Modification of a SLA titanium surface with calcium-containing nanosheets and its effects on osteoblast behavior

Abstract

Objective: The aim of this study was to present a procedure to prepare a calcium-containing nanosheets-modified sandblasted and acid etched (SLA) titanium surface and explore its effects on osteoblast behavior. Materials and methods: Through hydrothermal treatment with a mixed solution of Ca(OH)2 and H2O2, calcium-containing nanosheets were synthesized on a pretreated SLA titanium substrate. Different ratios of Ca(OH)2 to H2O2 in the mixed solution diversified the calcium-containing nanosheets-modified SLA titanium surfaces. Samples of two experimental groups (Ti-SLA-1/1 and Ti-SLA-5/1) were prepared with different mixed solutions, in which the ratios of Ca(OH)2 to H2O2 were 1:1 and 5:1, respectively. Physical properties, including surface topography, elemental composition, wettability, surface roughness, adhesion strength of coatings, and calcium release, were observed and measured. Assays of adhesion, spreading, proliferation, and differentiation of MC3T3-E1 cells, an osteoblast-like cell line, on the samples were investigated. Results: Two modified titanium surfaces were successfully prepared and appeared as calcium-containing nanosheet-like structures, which revealed excellent superhydrophilicity and could release Ca2+ ions into phosphate buffer saline in a sustained manner.
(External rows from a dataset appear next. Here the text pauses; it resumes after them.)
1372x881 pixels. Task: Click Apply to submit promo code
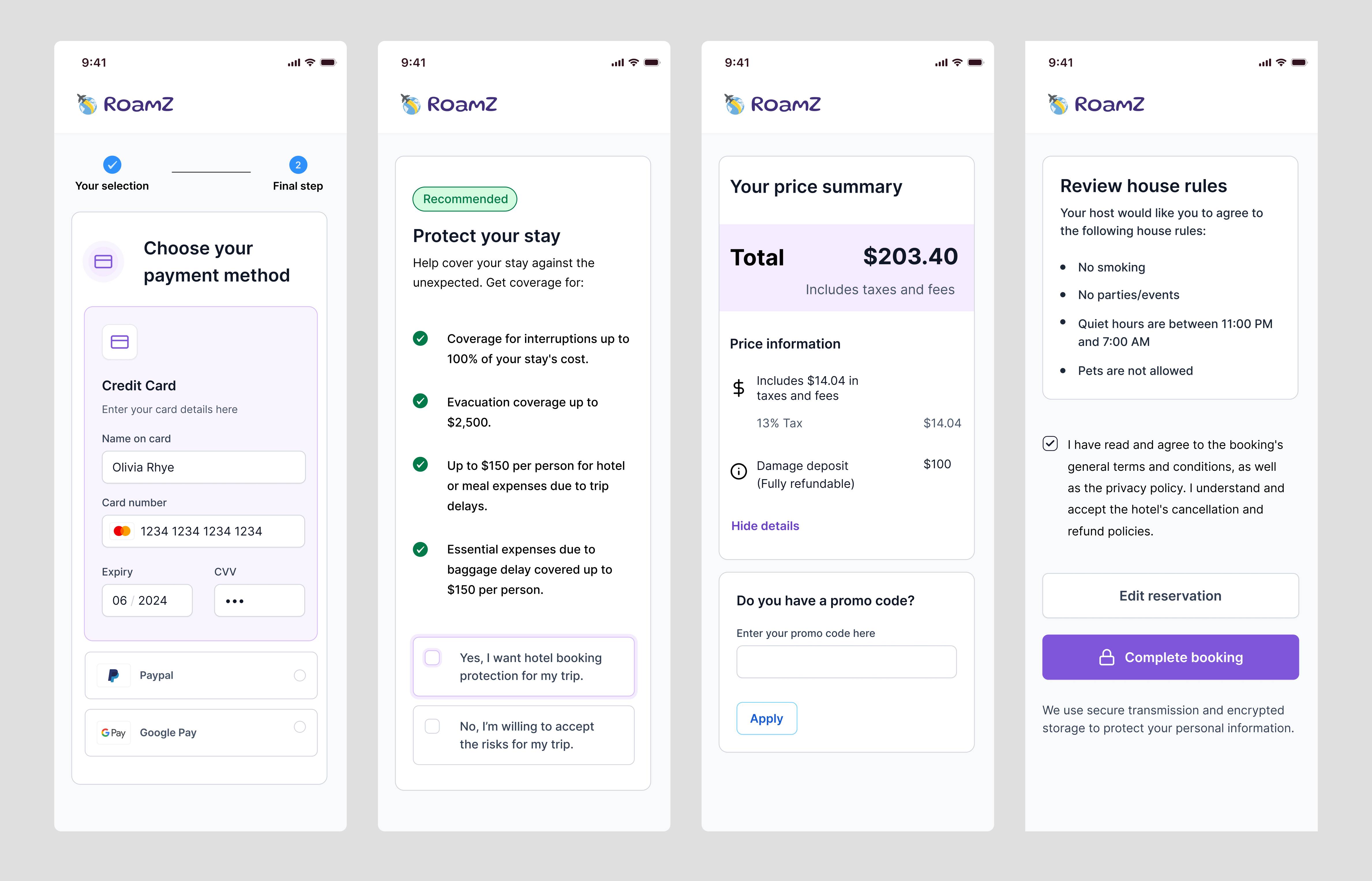point(766,718)
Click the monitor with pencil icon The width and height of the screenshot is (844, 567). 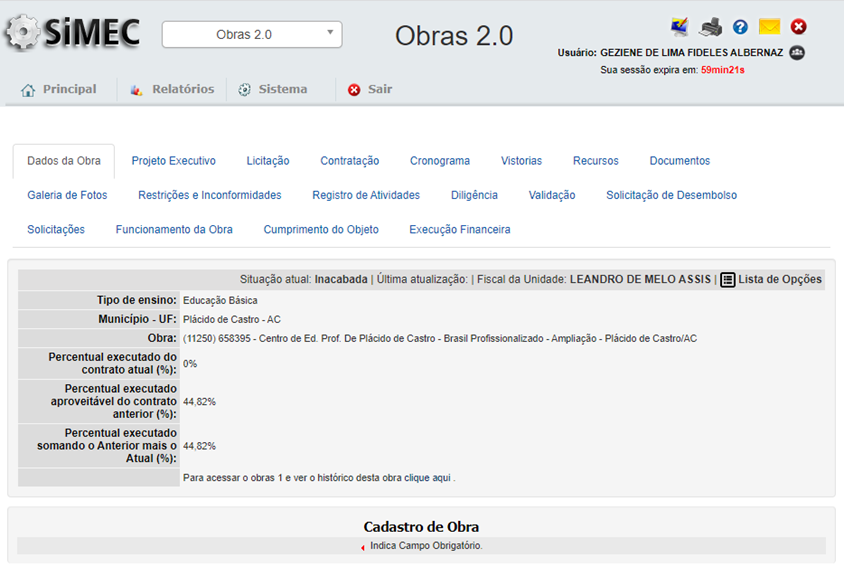[679, 27]
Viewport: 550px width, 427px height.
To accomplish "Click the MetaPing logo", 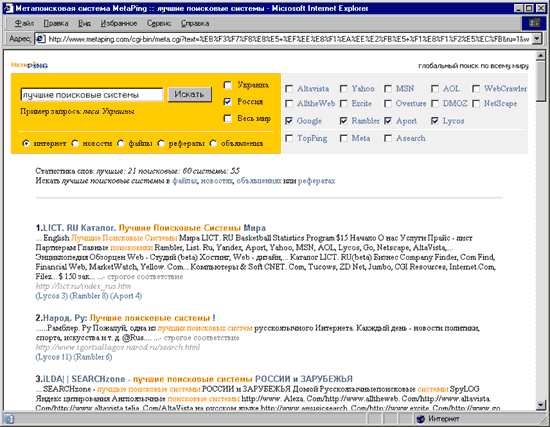I will (29, 65).
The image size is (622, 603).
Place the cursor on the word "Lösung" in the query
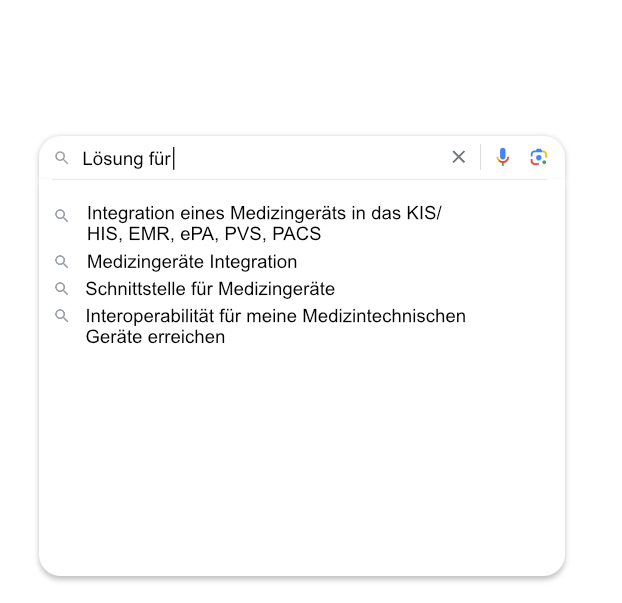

In addition, the modified titanium surfaces have satisfactory surface roughness and coating adhesion. The results of the in vitro study showed that the two modified titanium surfaces, especially the Ti-SLA-5/1 surface, exhibited satisfactory osteocompatibility and upregulated the cell adhesion, spreading, proliferation, and differentiation abilities as compared to the control SLA titanium surface. Conclusions: The modified nanosheet-like titanium surfaces demonstrated the ability to improve osteoblast behavior and exhibited the potential to improve bone-titanium integration.